Last week's mHealth summit in Washington, D.C., gave tech leaders an opportunity to evaluate the field and its future.
Mobile health technologies are the fastest growing sector of one of the fastest growing markets in the world, projected to be worth $11.8 billion by 2018. At the mHealth summit last week in Washington, D.C., 4,000 people shared, networked, and, in the words of NIH presenter Roderic Pettigrew, took time for evaluation. Mobile health has grown so large so quickly -- about half of all doctors use mobile health apps, and a quarter of consumers -- that the conference provided a much-needed opportunity to make sense of what the field has become.
The thousands of mobile health technologies currently available - sleep monitors, stress checkers, diet and fitness trackers -- are more useful in aggregate than as individual applications. And yet, because each is developed independently, there are no means of making these applications talk to each other. Some of that is by design -- companies are understandably protective of their products -- but much of it results unintentionally from the software development process.
"The biggest challenge for the mHealth ecosystem is that solutions are currently being built in monolithic silos, which makes it very difficult to effectively integrate them to create personalized solutions," says presenter Deborah Estrin, whose non-profit Open mHealth seeks to remedy that. A number of firms used the summit as an opportunity to launch collaboration. Diversinet, for example, announced its Blue Button mobiHealth Wallet for managing, downloading, entering, and sharing health information from different sources. Aetna CEO Mark Bertolini, meanwhile, spoke of CarePass, a platform that can connect Aetna's big apps, like iTriage, with Fitbit and other popular apps already on the market.
Legislation has been an area of concern and confusion for many in the field. Digital health technologies, when used by physicians to administer healthcare, are subject to governmental regulation, but by whom, and in what manner, remains unclear. Many came to the conference hoping for greater clarity on this issue. Not coincidentally, the summit coincided with Silicon Valley Congressman Mike Honda's new bill to create an Office of Wireless Health at the FDA. Honda said that he seeks "consistent, reasonable, and predictable regulatory framework for wireless health issues." Conference presenter Joseph Kvedar, founder of the Center for Connected Health, felt optimistic that "the FDA and FCC have both been increasingly clear on how this space will be regulated, and that creates a path for innovation."

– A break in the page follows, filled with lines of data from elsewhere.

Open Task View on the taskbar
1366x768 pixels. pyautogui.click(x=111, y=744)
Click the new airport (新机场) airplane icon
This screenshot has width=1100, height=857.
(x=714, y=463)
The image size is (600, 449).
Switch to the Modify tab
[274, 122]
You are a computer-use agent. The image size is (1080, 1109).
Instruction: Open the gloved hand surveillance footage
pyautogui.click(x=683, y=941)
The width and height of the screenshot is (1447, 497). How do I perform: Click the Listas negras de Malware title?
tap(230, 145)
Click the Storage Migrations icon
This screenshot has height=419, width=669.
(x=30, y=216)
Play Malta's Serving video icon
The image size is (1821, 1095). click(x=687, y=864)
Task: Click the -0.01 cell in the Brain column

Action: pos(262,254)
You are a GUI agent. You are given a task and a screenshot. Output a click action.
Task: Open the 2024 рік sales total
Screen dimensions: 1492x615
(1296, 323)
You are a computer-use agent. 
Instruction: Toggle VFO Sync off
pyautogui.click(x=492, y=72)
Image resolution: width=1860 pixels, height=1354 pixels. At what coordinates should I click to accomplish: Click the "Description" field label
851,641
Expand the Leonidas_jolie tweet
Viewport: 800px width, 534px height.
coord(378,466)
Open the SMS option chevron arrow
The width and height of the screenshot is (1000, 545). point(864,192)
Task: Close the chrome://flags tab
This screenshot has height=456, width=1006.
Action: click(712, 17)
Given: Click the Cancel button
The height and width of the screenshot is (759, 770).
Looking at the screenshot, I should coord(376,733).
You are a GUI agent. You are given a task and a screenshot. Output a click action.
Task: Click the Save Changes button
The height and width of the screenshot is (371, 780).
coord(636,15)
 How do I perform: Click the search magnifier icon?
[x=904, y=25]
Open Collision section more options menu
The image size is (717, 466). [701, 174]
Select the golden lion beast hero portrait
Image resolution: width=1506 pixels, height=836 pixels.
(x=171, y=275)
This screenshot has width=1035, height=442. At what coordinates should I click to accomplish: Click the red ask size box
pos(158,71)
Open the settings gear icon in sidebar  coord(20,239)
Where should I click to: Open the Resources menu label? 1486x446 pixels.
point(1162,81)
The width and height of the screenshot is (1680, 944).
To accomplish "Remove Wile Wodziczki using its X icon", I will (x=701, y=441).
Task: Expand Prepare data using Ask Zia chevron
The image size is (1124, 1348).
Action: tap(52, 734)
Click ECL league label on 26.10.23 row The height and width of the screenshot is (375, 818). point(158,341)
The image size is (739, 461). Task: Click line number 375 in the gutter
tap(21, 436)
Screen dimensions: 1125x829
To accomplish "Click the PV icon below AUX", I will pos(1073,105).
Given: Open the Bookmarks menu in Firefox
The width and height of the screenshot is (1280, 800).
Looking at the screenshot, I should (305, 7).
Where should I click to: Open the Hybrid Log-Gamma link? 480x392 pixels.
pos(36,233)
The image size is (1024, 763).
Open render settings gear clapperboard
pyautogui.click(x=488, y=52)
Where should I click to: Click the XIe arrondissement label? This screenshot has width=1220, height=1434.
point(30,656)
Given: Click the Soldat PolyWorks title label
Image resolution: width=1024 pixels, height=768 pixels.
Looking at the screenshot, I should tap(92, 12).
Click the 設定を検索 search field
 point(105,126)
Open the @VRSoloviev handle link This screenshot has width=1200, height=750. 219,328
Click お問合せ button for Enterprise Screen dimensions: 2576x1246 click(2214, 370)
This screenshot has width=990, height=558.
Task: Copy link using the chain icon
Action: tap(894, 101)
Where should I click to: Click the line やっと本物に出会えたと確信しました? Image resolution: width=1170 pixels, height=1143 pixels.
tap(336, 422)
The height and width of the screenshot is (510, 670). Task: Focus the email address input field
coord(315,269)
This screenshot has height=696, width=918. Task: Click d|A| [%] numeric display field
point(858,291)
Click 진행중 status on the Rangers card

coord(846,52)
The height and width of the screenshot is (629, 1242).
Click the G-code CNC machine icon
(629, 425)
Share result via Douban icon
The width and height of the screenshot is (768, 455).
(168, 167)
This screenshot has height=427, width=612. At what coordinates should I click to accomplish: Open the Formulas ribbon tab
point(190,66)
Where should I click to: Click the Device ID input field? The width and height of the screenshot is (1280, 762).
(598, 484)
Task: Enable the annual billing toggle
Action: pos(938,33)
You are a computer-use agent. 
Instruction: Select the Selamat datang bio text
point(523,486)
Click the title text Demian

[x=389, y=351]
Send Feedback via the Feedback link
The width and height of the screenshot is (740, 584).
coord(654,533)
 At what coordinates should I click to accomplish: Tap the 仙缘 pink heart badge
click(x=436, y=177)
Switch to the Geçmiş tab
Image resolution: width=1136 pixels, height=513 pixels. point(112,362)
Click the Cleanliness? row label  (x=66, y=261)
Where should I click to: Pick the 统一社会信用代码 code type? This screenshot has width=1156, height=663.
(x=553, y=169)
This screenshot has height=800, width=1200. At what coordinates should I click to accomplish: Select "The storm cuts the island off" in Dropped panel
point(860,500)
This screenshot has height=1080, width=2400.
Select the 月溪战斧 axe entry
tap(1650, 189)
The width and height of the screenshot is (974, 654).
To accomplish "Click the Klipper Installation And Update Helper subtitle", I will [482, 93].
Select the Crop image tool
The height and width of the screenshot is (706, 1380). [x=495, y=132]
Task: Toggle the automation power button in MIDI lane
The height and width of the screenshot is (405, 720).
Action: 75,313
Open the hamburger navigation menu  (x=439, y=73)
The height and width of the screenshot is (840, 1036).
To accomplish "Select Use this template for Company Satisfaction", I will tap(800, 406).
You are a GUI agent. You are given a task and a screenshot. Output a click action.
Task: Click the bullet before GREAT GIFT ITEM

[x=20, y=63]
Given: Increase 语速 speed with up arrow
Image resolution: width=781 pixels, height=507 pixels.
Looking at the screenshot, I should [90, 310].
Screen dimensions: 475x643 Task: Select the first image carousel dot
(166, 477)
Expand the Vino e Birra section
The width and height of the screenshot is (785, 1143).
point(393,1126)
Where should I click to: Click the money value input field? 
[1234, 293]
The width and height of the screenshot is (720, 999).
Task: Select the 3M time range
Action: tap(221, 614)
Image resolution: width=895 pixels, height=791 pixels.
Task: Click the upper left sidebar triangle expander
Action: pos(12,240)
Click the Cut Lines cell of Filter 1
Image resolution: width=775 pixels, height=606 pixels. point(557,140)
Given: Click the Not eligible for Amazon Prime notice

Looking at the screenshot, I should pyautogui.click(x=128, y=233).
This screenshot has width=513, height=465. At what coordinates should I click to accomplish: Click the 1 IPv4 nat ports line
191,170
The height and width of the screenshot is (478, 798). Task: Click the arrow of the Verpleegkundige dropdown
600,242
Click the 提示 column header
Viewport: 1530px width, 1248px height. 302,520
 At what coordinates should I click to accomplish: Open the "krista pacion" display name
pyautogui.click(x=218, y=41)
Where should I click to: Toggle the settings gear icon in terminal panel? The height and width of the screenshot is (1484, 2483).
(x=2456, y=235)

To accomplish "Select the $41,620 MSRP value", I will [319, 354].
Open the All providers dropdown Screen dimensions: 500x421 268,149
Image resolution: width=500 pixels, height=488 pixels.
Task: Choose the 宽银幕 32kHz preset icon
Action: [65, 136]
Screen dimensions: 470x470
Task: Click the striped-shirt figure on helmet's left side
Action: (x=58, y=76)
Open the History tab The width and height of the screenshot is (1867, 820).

While regulation is of great concern for doctor-operated products, for the consumer-oriented market, so long as a product makes no explicit promises about diagnosis or treatment, the FDA does not need to be involved. This apparently slight distinction has a host of consequences for the markets in question.
For one, it's much easier to bring a consumer-oriented product to market than a physician-oriented one. As an example, an application tracking a diabetic person's blood sugars need not go through the FDA so long as it remains separate from actual clinical practice. Unfortunately, this creates a disincentive for developers who might have otherwise built the application to inform both physicians and patients. At the same time, it has fostered explosive growth among consumer-operated applications -- in many cases providing patients with data their doctors couldn't collect even if they wanted to.
Another corollary of this regulatory distinction is an increasing cultural divide. On the West Coast, specifically the Bay Area, consumer-oriented developers hold hackathons, and focus groups, and seek funding from angels, VCs, or even the crowd. Many of the physician-oriented tools, by contrast, are emerging from the East Coast, where developers have more often partnered with government and industry, especially pharma (Johnson and Johnson) and insurance companies. Both markets hope to improve health outcomes, increase data points, and lower costs, but the consumer-oriented culture speaks also of empowerment and access.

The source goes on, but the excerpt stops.